At the combined federal-Ontario income tax rates, the executive loses $158,333 in deductions, which translates to $84,708 in extra taxes, increasing the tax bill on $6-million of option profits by 2.9 per cent.
The numbers look different, however, for executives or managers whose option grants are much smaller. Because they stand to gain less than the big dogs, much or all of their option profits may be qualified. That means that much or all of their profits will see increased taxes under the new rules.
Consider a lower-tier executive at the same company who gets a grant valued at $100,000: 20,000 options with an exercise price of $20. They vest in four annual chunks of 5,000.

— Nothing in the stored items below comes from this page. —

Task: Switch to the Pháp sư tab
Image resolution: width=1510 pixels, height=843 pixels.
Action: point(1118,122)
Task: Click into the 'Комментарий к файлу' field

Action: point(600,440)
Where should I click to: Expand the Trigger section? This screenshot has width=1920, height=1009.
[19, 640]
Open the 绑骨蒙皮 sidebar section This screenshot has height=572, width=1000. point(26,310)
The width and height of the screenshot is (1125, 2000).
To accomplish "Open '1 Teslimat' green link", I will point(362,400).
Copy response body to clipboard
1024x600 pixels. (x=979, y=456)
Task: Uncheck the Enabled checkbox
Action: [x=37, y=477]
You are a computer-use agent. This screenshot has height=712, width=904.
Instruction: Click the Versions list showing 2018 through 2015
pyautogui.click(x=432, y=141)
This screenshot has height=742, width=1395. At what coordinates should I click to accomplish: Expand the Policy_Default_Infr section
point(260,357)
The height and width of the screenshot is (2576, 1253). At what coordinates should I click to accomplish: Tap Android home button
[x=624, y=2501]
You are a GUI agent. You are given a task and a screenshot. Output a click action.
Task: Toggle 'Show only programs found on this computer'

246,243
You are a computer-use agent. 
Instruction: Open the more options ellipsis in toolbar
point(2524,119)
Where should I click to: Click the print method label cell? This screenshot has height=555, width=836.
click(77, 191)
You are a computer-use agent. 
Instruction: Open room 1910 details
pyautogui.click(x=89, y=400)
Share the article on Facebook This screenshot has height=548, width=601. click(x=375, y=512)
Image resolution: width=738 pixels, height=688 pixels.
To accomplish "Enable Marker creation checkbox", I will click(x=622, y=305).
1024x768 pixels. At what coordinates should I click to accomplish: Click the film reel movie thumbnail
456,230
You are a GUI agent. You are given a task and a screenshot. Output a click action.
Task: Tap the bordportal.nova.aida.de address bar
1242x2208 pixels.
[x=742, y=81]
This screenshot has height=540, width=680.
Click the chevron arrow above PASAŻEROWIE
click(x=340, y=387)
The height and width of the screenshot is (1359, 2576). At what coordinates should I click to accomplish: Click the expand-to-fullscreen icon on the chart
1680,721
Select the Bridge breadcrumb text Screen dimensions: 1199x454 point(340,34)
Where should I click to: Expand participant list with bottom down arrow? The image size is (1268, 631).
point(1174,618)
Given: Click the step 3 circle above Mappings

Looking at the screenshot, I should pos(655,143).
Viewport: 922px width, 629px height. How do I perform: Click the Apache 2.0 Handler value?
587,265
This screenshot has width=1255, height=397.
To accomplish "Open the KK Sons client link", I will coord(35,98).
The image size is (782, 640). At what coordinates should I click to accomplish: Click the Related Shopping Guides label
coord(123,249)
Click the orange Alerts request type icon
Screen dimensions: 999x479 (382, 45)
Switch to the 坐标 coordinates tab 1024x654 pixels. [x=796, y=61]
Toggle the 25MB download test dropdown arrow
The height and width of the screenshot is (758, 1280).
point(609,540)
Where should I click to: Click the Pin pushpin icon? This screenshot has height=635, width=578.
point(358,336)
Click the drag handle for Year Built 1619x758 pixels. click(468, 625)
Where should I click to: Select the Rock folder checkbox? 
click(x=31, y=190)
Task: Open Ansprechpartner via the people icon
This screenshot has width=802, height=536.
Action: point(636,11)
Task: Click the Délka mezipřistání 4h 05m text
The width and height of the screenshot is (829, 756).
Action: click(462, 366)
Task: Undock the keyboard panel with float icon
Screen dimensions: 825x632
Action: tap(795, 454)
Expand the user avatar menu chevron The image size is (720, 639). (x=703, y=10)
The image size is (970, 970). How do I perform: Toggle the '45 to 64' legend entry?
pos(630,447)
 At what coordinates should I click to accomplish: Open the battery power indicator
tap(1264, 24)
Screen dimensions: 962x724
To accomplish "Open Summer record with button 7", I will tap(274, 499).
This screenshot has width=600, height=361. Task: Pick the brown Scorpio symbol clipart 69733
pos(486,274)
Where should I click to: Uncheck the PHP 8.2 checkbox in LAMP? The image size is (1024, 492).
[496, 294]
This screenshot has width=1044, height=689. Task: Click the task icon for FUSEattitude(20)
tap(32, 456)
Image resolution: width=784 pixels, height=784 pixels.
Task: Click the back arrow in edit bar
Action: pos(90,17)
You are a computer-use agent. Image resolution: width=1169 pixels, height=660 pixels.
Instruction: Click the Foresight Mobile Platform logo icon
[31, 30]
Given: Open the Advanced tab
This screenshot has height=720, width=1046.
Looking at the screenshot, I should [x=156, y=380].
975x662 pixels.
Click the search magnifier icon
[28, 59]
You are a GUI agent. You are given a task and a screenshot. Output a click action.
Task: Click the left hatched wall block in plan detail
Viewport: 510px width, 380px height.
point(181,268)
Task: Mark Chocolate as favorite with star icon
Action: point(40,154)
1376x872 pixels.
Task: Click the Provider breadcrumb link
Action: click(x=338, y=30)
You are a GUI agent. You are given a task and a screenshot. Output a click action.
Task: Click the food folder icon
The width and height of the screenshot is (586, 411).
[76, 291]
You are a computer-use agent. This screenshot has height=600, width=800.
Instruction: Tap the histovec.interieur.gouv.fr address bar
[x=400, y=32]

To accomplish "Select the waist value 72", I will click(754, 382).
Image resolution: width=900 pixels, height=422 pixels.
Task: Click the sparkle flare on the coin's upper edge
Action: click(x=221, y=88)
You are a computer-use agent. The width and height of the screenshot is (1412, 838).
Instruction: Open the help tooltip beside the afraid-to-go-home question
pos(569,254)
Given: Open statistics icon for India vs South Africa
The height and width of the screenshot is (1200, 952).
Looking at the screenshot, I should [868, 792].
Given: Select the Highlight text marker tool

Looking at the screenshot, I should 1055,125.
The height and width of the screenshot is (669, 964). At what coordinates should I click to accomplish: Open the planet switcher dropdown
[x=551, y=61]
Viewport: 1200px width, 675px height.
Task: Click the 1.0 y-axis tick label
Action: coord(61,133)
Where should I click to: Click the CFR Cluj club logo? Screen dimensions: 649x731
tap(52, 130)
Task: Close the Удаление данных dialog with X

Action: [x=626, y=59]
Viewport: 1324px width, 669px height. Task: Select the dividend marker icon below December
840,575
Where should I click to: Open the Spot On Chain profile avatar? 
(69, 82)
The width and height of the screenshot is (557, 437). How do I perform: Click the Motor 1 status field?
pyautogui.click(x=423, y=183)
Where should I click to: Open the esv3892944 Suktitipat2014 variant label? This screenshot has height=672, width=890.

In this example, $200,000 divided by $20 equals 10,000 qualified options per year – the limit is higher than the 5,000 options that are vesting. Therefore, all the options are eligible for the deduction.
The 20,000 shares have a profit of $600,000 in our scenario. Currently, $300,000 of that profit, 50 per cent, can be deducted. The 2024 budget proposal reduces the deduction to $241,667. (That’s a 50-per-cent deduction, or $125,000, on the first $250,000 of gains and a one-third deduction, or $116,667, on the remaining $350,000 profit.)
The executive loses $58,333 in deductions, which translates to $31,208 in extra taxes, increasing the tax bill on $600,000 in option profits by 19.4 per cent.
A jump from $20 to $50 in four years is an extraordinary gain of 150 per cent, providing ample profits in a relatively short amount of time. If the stock instead gained a more modest 30 per cent to 60 per cent, there would be no new taxes from the proposed 2024 changes for the senior executive and lower-level executive, respectively, in these examples. That’s because their total profits would be $250,000 apiece: They would still get the full 50-per-cent deduction and have no profits subject to the tax changes.
“Taken as a whole, the 2021 changes and the 2024 proposal really take a bite out of the preferential treatment for options,” says Paul Carenza, a tax lawyer at Gowling WLG Canada LLP. “If the optionee is a C-suite executive in a large company, then the impact of the 2024 proposal may be modest. In other cases, it is quite impactful.”
This leads to two different pieces of potential advice. For top executives with big profits, the tax savings may not be big enough to rush to use options before June 25, says David Crawford, a partner at Hugessen. For executives with smaller portfolios, however, the tax impact may be big enough to justify exercising options before the changes come into effect in late June.
“After all,” he says, “to use an option is to forfeit future gains if the stock continues to rise.”
Editor’s note: A previous version incorrectly said that reducing the deduction to $241,667 meant a deduction of $125,000 on the first $250,000 of gains and $16,667 on the remaining $50,000. This has been corrected.